Those conditions include a potential refund to ratepayers of part of the transaction costs if federal authorities determine the amount initially allowed was too high, and a limit on recovery of the costs tied to future net profits on off-system sales from Harrison's generation.
FirstEnergy has been seeking PSC approval to sell its Harrison Power Station near Shinnston to subsidiary Mon Power. The company says the move is the best option to deal with deficits in electricity needed to serve Mon Power customers in West Virginia.
Critics say FirstEnergy proposed an overvalued transaction, ignored the potential gains from better demand-side energy efficiency programs and locked the Mon Power subsidiary into a generation mix that is too narrowly focused on coal.
In August, FirstEnergy reached a tentative settlement that, among other things, allowed Mon Power to recover from customers about $858 million of the $1.1 billion it will pay a sister company for the plant.

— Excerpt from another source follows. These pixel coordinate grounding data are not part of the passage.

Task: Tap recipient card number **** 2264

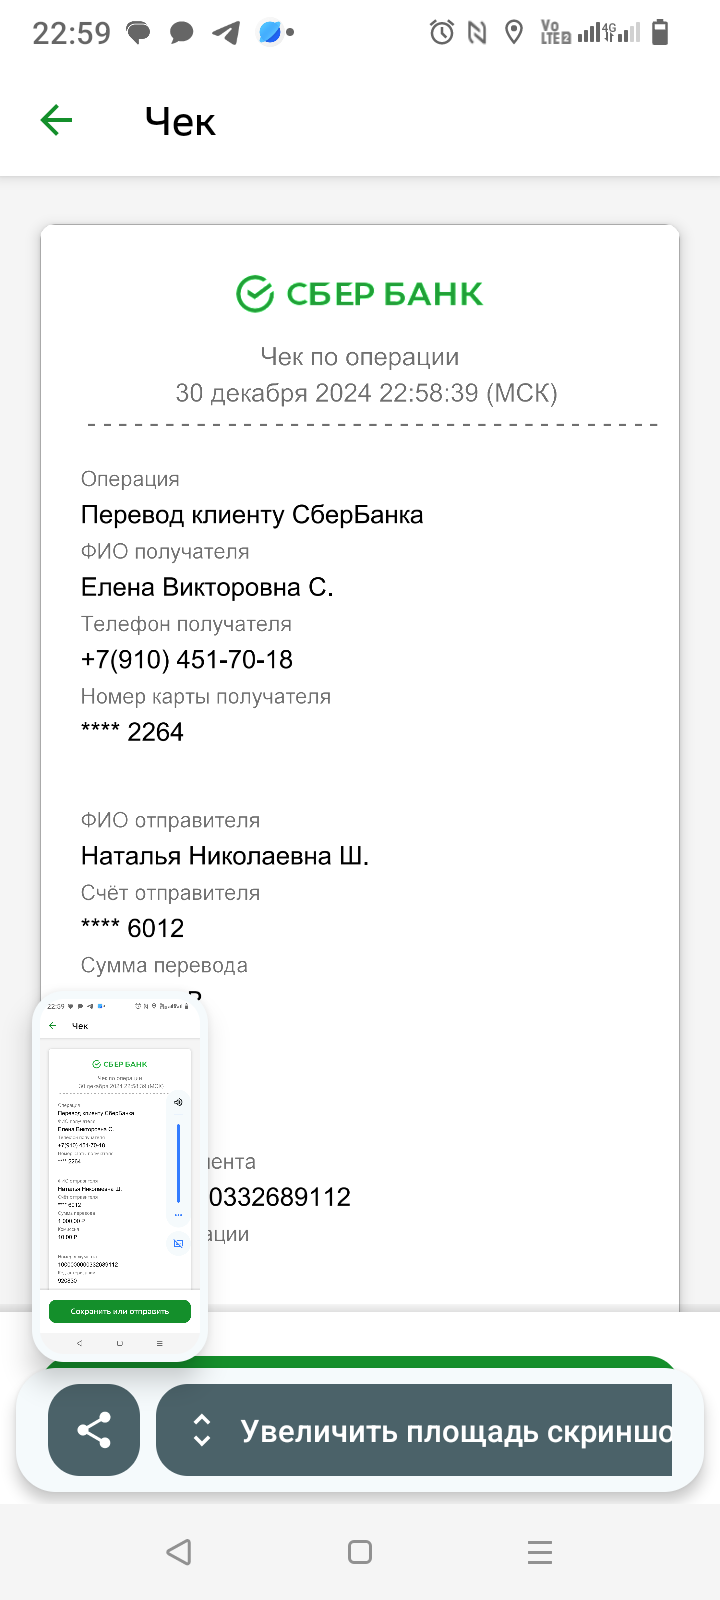Action: click(133, 732)
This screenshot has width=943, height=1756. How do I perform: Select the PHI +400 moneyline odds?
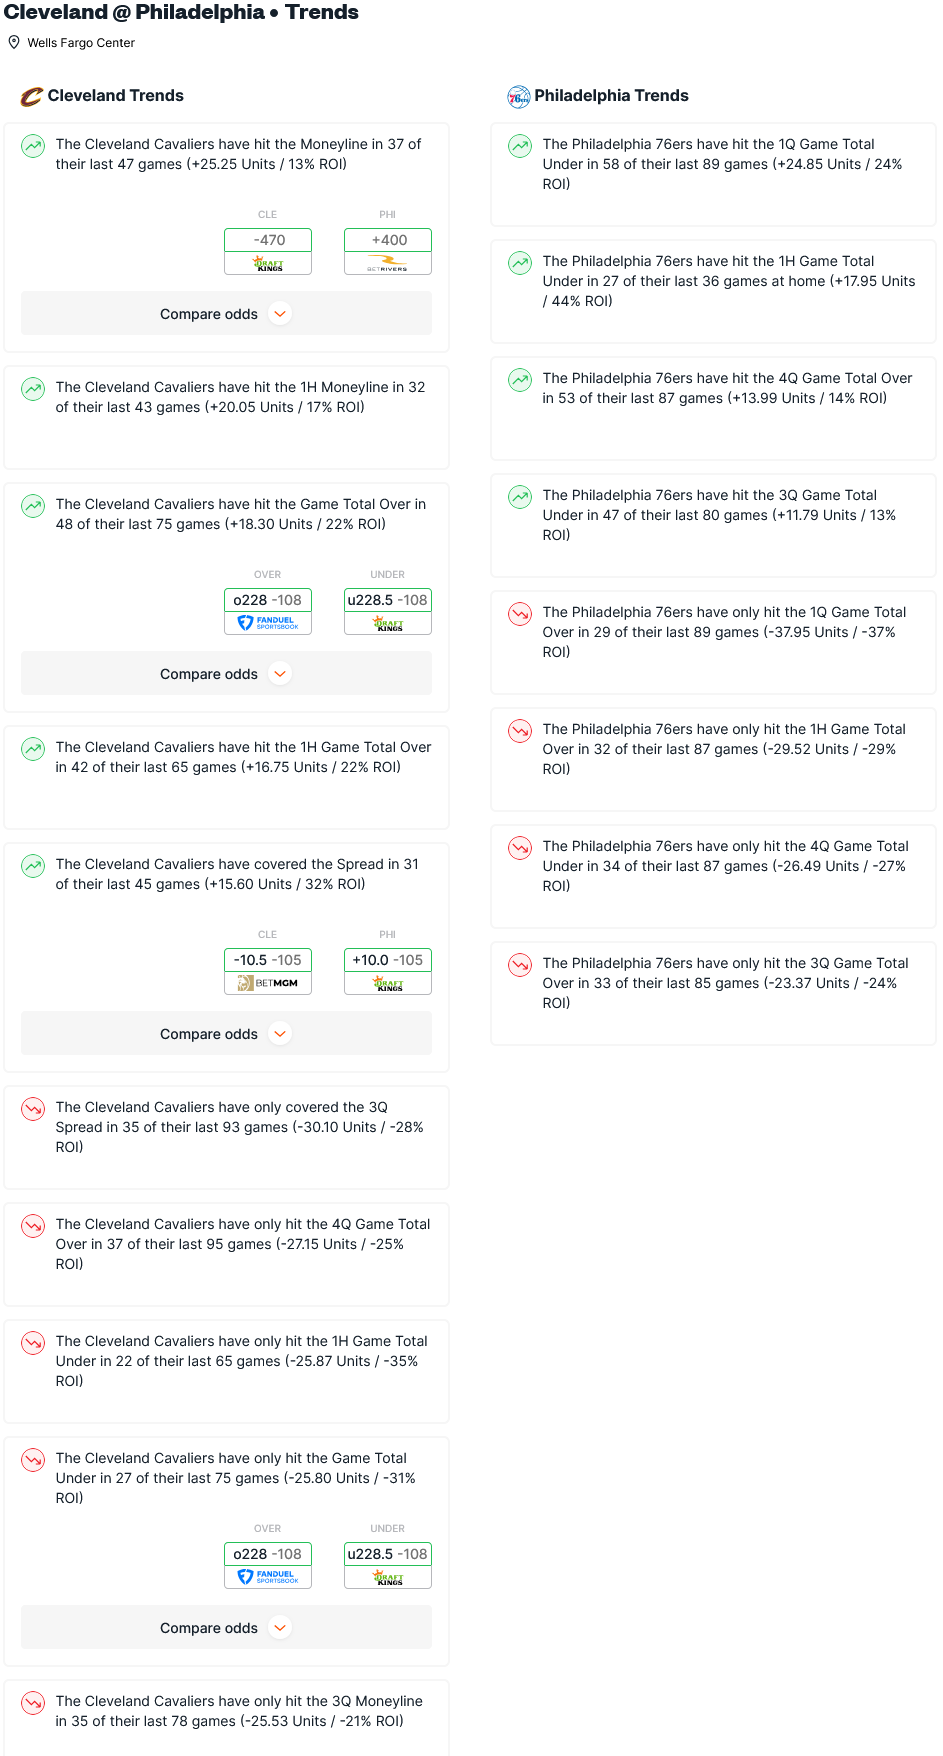click(x=388, y=240)
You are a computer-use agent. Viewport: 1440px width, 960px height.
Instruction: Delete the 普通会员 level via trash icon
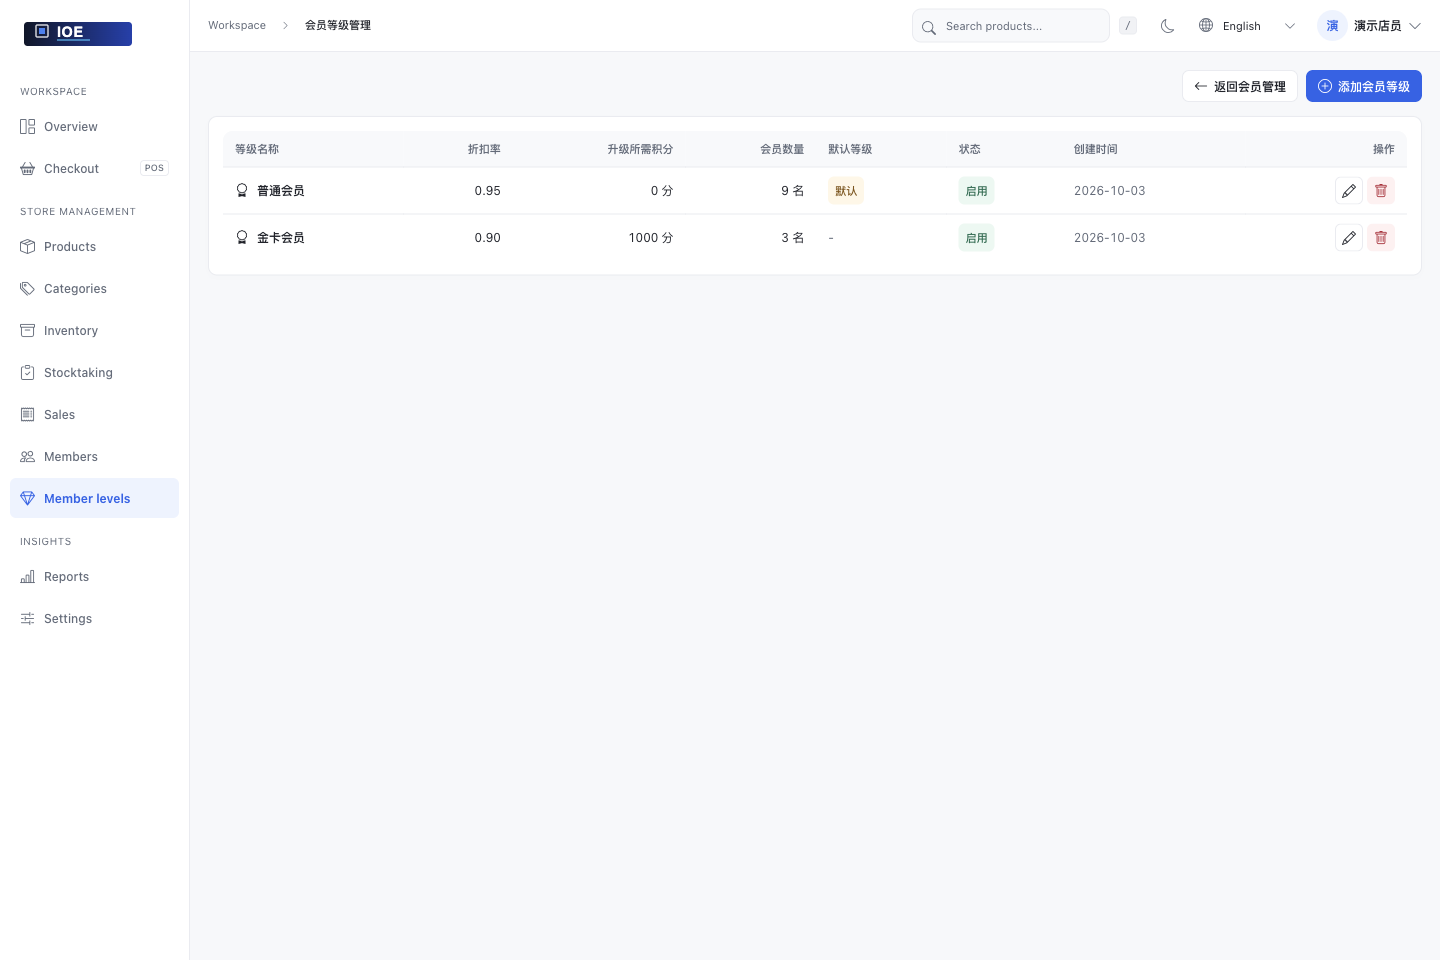[x=1381, y=191]
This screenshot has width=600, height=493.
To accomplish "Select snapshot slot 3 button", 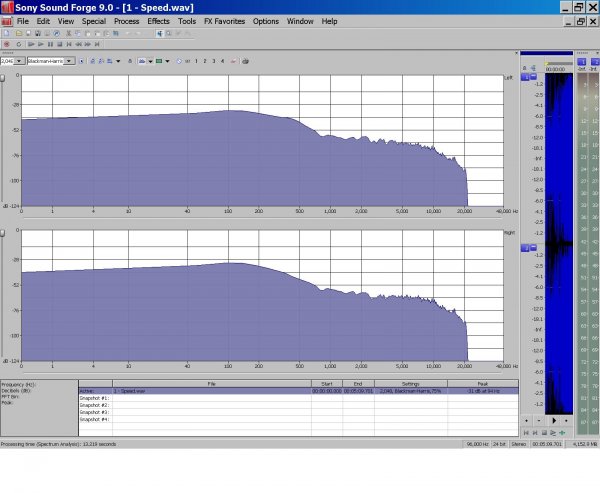I will 214,61.
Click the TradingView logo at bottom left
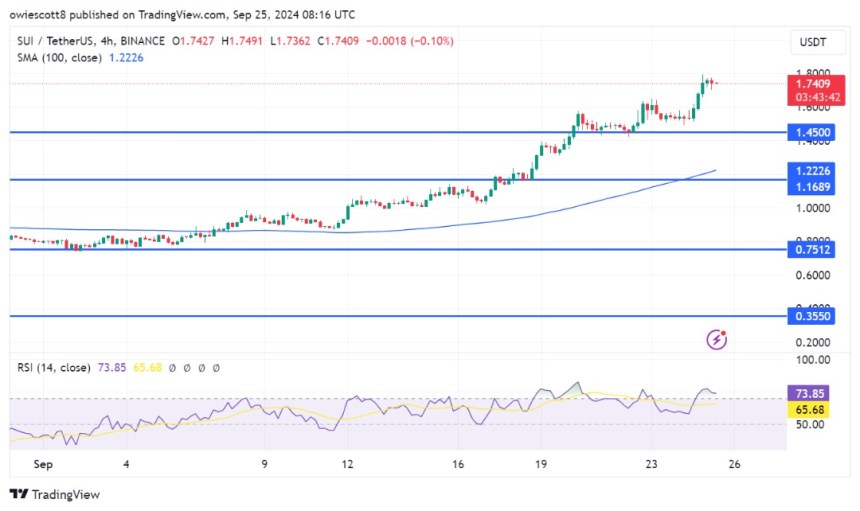 coord(55,494)
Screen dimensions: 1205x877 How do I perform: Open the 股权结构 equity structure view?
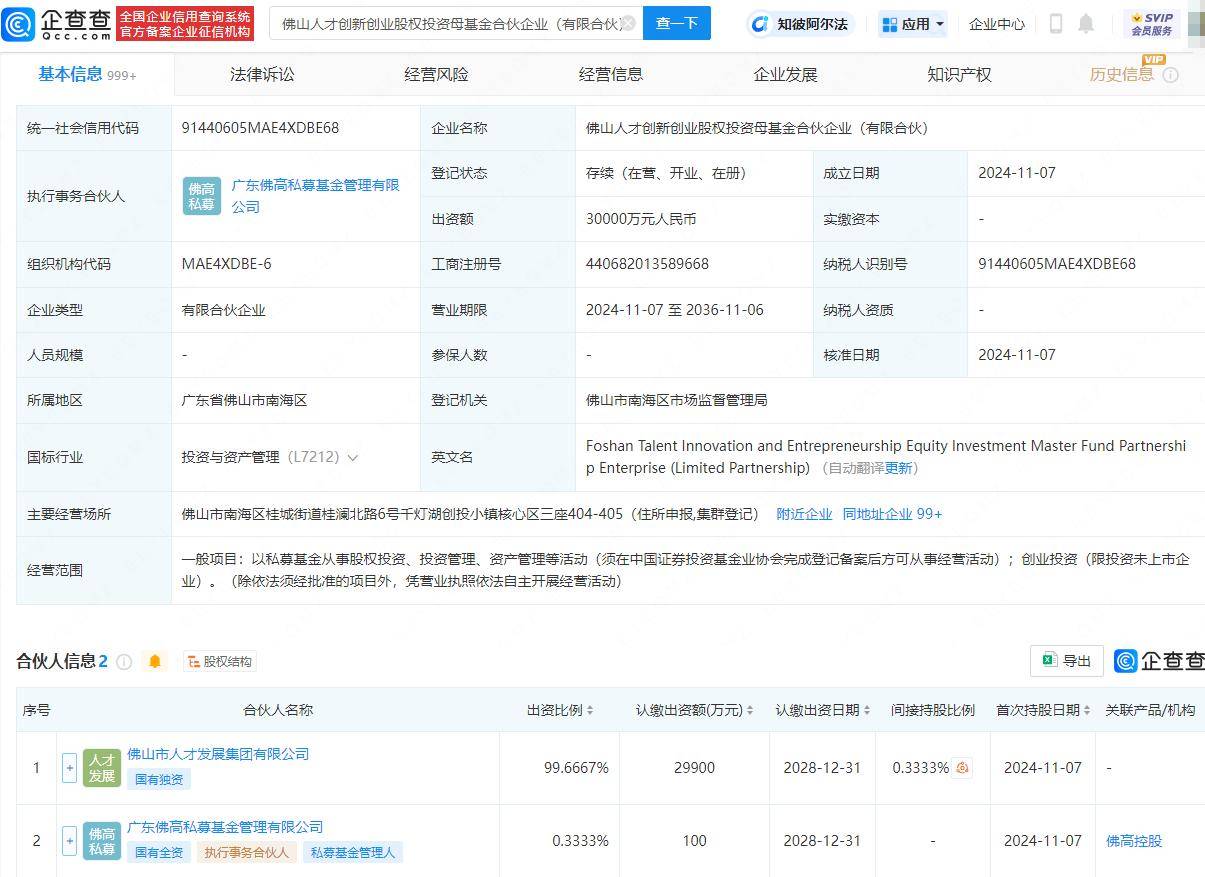click(219, 661)
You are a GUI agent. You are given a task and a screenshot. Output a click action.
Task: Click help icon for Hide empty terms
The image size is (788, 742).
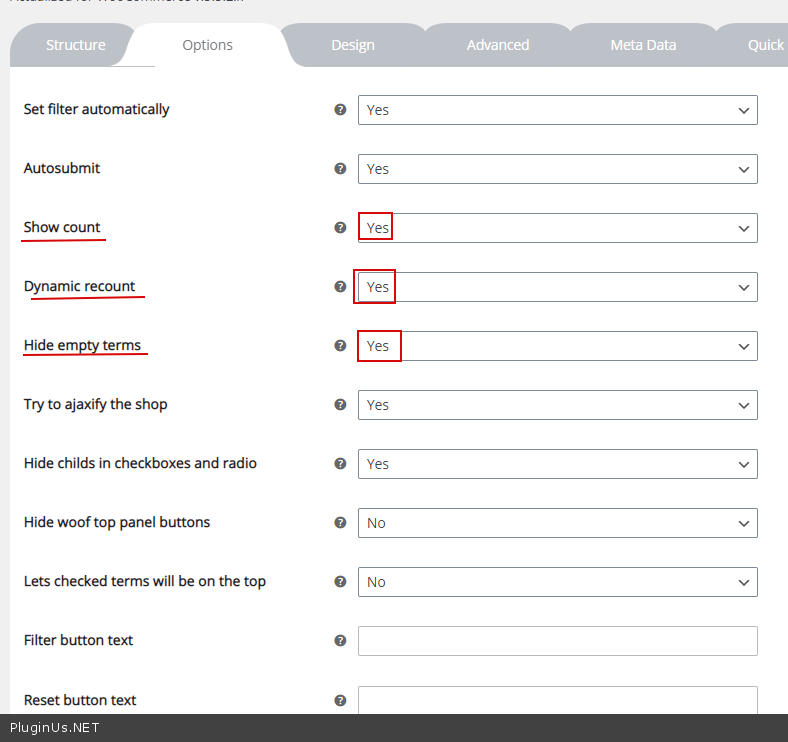tap(340, 346)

The West Virginia Citizen Action Group continued to oppose the deal, arguing, among other things, that it would be wrong, and illegal, for commissioners to approve a settlement to allow Mon Power to recover $858 million from customers for the purchase of a plant that has a book value of just $554 million.
Cathy Kunkel, an energy expert for WV-CAG in the case, said that the organization was very disappointed in the ruling and is considering an appeal of the commission's majority decision.
"Commissioner Palmer's dissent lays out very strong arguments," Kunkel said.